[Normally Tagish Lake in Canada's Yukon is as tranquil as this picture would suggest; certainly it was just before it was struck by a meteorite on this day in 2000, and indeed it would be again after more than 500 fragments - most the size and with the appearance of charcoal briquettes scattered over the lake's Taku Arm - had been gathered up and analyzed. Initially as large as 4 metres in diameter and weighing 56 tonnes, less than a quarter of the meteorite was ever recovered, suggesting it had experienced significant vaporization upon entering the Earth's atmosphere.]
474 CE - Leo II became Byzantine Emperor following the death of his grandfather Leo I; his reign would last just ten months, and after his suspicious death there were rumours he'd been poisoned by his mother Ariadne so her husband Zeno could become emperor, which he did.
1126 - Emperor Huizong abdicated the throne of China in favour of his son, Emperor Qinzong.
1213 - Georgia's Queen regnant Tamar died; she was succeeded by her son, George IV.
1471 - Japan's Emperor Go-Hanazono died; he'd already abdicated in favour of his son - who reigned as Emperor Go-Tsuchimikado - in 1464.
1591 - King Naresuan of Siam killed Crown Prince Minchit Sra of Burma in hand-to-hand combat - albeit while riding war elephants - which event is now observed as Royal Thai Armed Forces Day.
1701 - Frederick I, formerly the Elector of Brandenburg and Duke of Prussia, crowned himself the first King of Prussia - although to soothe the nerves of the Holy Roman Emperor, Leopold I, he styled himself King in Prussia instead.
1871 - Wilhelm I was proclaimed the first German Emperor in the Hall of Mirrors of the Palace of Versailles near the end of the Franco-Prussian War; the empire he commanded became known as the Second Reich.
1915 - Japan issued the Twenty-One Demands to the Republic of China in a bid to increase its power in East Asia.
1919 - The Paris Peace Conference - whose mandate was to divvy up a world recently devastated by World War I - opened at the Palace of Versailles.
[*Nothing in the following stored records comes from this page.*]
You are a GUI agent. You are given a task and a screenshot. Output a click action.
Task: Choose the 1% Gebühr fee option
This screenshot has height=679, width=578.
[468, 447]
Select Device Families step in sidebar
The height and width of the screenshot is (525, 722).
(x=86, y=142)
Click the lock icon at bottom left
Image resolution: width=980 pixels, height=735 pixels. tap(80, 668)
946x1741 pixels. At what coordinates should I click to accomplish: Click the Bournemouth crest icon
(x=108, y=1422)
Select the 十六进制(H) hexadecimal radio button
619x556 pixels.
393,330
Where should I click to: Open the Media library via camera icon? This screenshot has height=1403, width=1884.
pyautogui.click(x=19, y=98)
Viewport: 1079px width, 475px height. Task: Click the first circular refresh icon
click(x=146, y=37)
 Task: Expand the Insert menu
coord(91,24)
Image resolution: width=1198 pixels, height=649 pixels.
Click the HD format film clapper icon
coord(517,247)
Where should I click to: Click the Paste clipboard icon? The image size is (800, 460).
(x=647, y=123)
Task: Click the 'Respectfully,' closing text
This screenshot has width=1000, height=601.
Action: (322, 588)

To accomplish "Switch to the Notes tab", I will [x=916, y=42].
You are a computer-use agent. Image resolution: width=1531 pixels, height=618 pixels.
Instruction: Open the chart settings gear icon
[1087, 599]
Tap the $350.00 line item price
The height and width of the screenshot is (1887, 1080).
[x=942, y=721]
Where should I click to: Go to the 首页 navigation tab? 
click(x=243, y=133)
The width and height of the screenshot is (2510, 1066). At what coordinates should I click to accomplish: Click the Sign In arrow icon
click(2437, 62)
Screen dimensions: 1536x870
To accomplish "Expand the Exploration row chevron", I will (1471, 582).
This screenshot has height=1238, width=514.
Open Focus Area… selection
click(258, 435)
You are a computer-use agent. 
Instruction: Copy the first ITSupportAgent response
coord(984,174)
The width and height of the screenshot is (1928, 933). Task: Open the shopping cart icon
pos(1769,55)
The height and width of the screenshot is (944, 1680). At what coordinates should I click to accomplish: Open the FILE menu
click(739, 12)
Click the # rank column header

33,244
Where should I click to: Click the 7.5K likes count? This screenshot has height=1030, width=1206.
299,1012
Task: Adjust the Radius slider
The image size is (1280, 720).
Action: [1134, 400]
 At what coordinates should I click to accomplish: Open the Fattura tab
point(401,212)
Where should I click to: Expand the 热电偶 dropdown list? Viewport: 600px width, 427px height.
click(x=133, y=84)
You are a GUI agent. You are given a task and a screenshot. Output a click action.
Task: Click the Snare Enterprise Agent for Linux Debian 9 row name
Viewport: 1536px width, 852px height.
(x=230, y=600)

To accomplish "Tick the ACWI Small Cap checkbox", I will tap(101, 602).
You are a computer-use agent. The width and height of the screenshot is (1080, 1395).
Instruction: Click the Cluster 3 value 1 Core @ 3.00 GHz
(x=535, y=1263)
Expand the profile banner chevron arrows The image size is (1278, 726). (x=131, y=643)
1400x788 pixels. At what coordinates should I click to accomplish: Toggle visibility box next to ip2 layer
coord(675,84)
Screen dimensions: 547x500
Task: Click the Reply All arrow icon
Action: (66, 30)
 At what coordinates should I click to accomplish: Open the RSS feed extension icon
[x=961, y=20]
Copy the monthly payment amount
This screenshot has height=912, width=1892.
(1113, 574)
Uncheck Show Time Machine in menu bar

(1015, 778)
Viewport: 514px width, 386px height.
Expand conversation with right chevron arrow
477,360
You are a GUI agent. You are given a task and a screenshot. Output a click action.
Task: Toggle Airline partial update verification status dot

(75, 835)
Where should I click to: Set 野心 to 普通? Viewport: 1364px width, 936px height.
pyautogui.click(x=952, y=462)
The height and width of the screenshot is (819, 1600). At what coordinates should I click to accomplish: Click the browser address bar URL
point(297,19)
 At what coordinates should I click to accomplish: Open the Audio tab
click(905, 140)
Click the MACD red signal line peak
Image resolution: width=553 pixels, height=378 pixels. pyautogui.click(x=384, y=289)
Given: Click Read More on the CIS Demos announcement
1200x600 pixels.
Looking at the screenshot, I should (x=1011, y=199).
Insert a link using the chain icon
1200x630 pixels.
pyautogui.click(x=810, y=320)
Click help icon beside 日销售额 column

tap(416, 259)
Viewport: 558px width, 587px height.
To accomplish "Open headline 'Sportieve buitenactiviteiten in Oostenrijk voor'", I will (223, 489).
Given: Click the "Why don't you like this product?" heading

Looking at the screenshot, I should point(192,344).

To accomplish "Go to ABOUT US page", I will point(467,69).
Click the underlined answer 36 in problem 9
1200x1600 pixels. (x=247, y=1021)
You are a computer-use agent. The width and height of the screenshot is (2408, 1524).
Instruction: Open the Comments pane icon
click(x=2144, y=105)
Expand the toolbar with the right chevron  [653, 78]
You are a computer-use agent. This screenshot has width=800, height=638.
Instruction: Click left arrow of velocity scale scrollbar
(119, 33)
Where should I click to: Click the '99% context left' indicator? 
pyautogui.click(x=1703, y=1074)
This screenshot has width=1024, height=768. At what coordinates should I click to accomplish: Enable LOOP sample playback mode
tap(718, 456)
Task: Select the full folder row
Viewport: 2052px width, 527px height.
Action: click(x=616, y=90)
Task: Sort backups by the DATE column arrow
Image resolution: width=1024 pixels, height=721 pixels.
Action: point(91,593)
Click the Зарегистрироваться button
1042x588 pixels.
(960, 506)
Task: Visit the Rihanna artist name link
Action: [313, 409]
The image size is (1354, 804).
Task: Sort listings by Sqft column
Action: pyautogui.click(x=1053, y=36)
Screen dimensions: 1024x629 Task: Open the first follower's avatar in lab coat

The story of the conference, and the numerous egos that ran it, is brilliantly told in Margaret MacMillan's Paris 1919: Six Months That Changed the World.
1943 - The first uprising of Jews in the Warsaw Ghetto - oddly enough, known as the Warsaw Ghetto Uprising - took place.
1955 - The Battle of Yijiangshan occurred on the Yijiangshan Islands, pitting the National Revolutionary Army of Wang Shen-Ming against the victorious Zhang Aiping's People's Liberation Army during the First Taiwan Strait Crisis.
1958 - Canadian Willie O'Ree, the first black player in the NHL, made his debut when he took to the ice for the Boston Bruins against the Montreal Canadiens.
1977 - The worst rail crash in Australian history occurred at Granville, near Sydney, killing 83.
1990 - Washington, DC mayor Marion Barry was arrested for drug possession during an FBI sting.
1994 - During the Cando Event - a possible bolide impact over Cando, Spain - witnesses claim to have seen a fireball in the sky lasting for almost one minute.
1995 - Cave paintings estimated to be at least 17,000 years old were discovered at Vallon-Pont d'Arc in France.
1997 - Norway's Boerge Ousland became the first person to cross Antarctica alone and unaided.
2000 - The Tagish Lake Meteorite impacted the Earth at Tagish Lake in Canada's Yukon.
2003 - A bushfire killed 4 people and destroyed more than 500 homes in the Australian capital of Canberra.